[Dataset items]
** Begin **
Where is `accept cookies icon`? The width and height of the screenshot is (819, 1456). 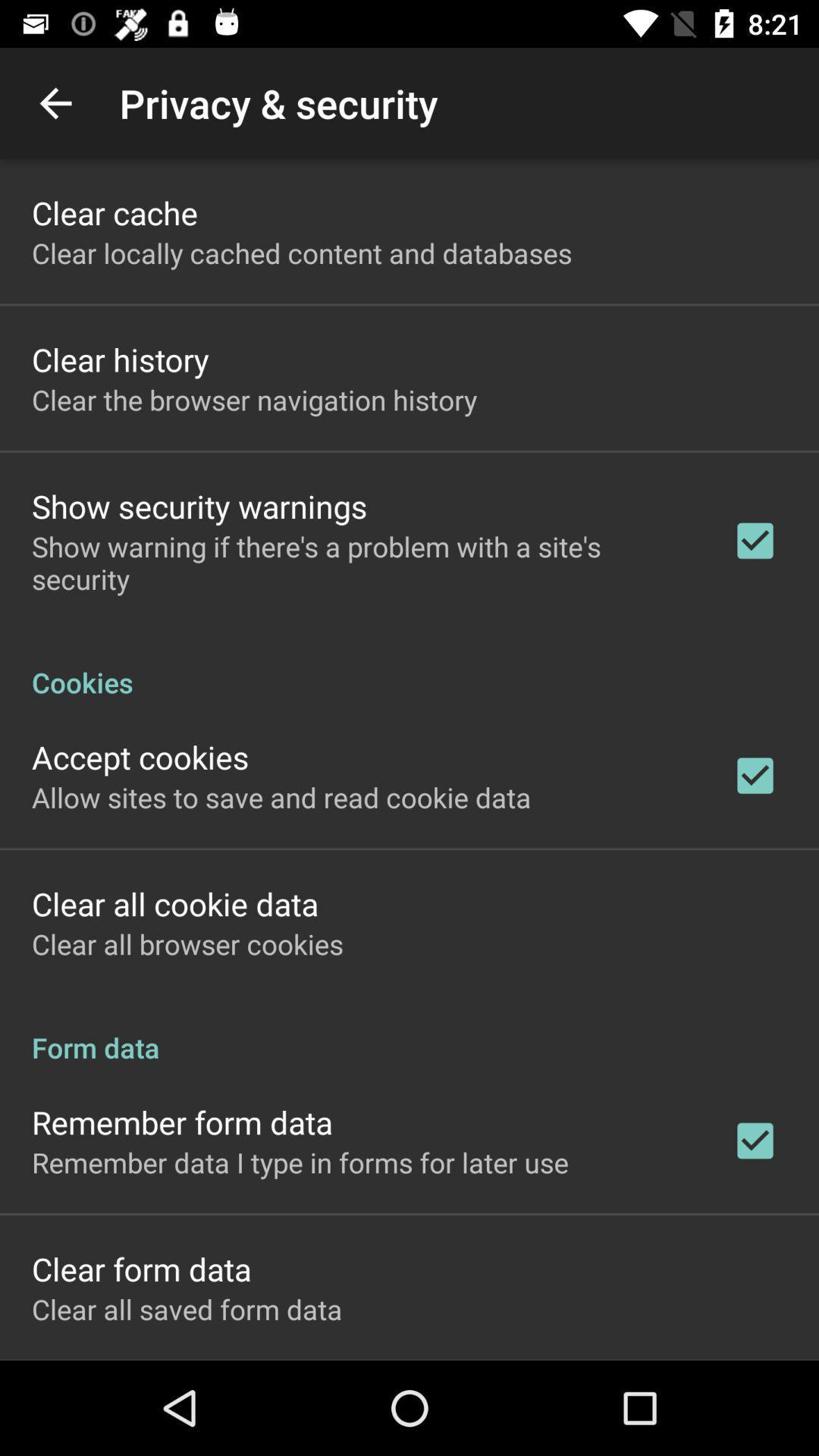
accept cookies icon is located at coordinates (140, 757).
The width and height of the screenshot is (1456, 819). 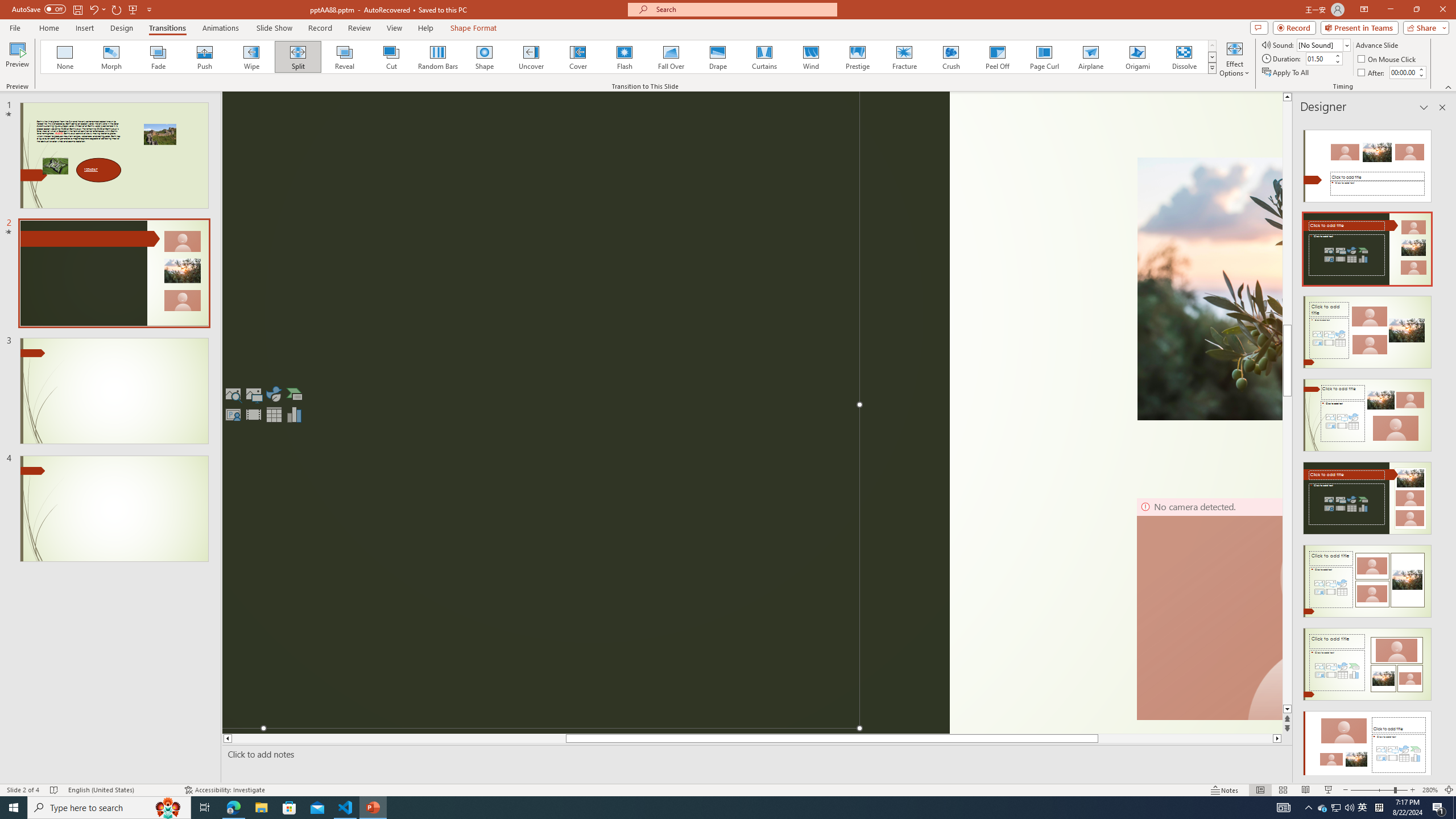 What do you see at coordinates (111, 56) in the screenshot?
I see `'Morph'` at bounding box center [111, 56].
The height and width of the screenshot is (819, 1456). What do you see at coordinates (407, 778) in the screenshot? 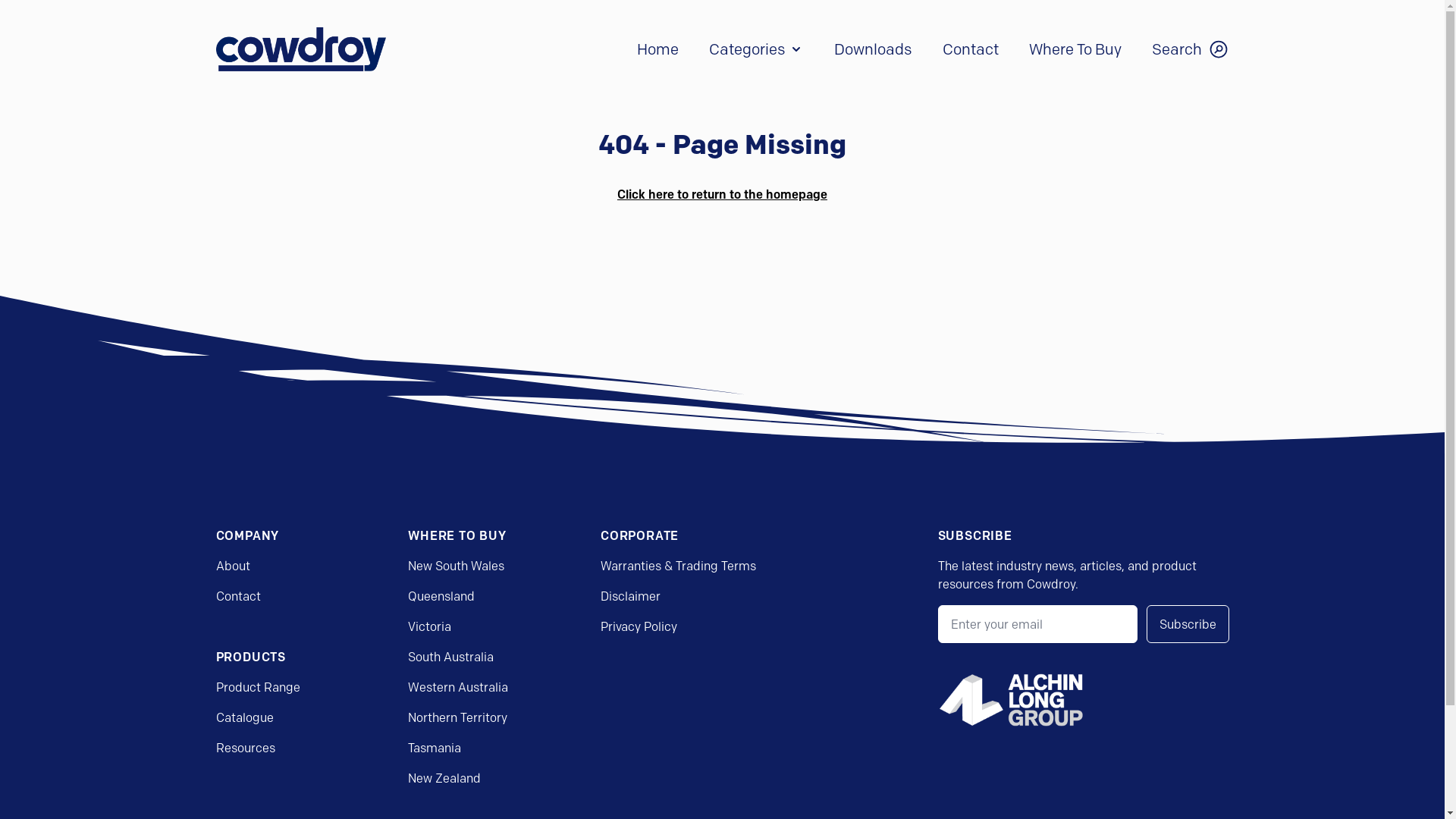
I see `'New Zealand'` at bounding box center [407, 778].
** End **
Rewrite the stretch of the listing from the line containing "The height and" through the end of the listing as a JSON list of strings, with one string per line and blank lines skipped. Leave the pictures out.

[
  "The height and width of the screenshot is (819, 1456). What do you see at coordinates (407, 778) in the screenshot? ",
  "I see `'New Zealand'` at bounding box center [407, 778]."
]